In other words: Is there a tectonic shift occurring in the Vatican? Can change happen at all without some destruction of the present structure? Those are the questions demanding most of the attention.
But the real question is this: Is there any way to assess and/or predict the movement happening deep down? I don't think so. I think we are in a position similar to that faced by geologists: we just don't know. We can study all we want about the different forces at work in the church, where one mighty force is pushing against another (I see the movement of the nuns' push for social justice being countered by the Vatican's intransigence and fall-back mantra of male superiority as the major example); but in the end we do not know how it will happen or when it will.
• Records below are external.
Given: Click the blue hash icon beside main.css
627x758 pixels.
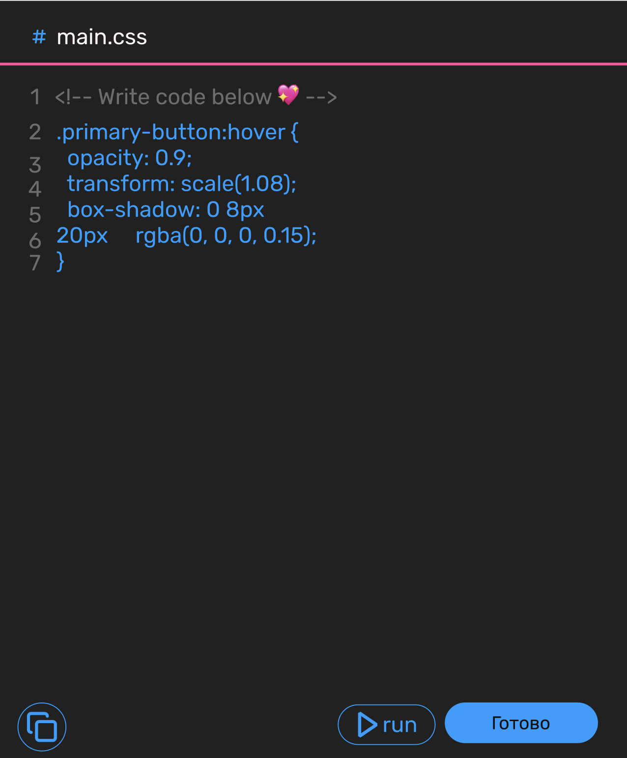Looking at the screenshot, I should coord(39,36).
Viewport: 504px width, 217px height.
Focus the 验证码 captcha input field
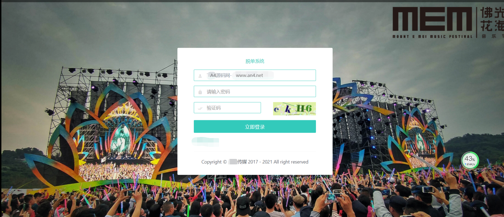point(227,108)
And for that we have not just the Holy Spirit, we have that very intransigence of the Vatican. Major changes (earthquakes) do not happen when two forces accommodate each other.
So, here's my take: First, just like many say the failure of Christianity is due to the fact that it has never been tried; so the failure of Vatican II--it too has never been tried.
And, second, when the next major set of changes happens in the church it's going to be the big one; it will make Vatican II feel like a 2.2 on the Richter scale, barely noticeable in the grand scheme of things.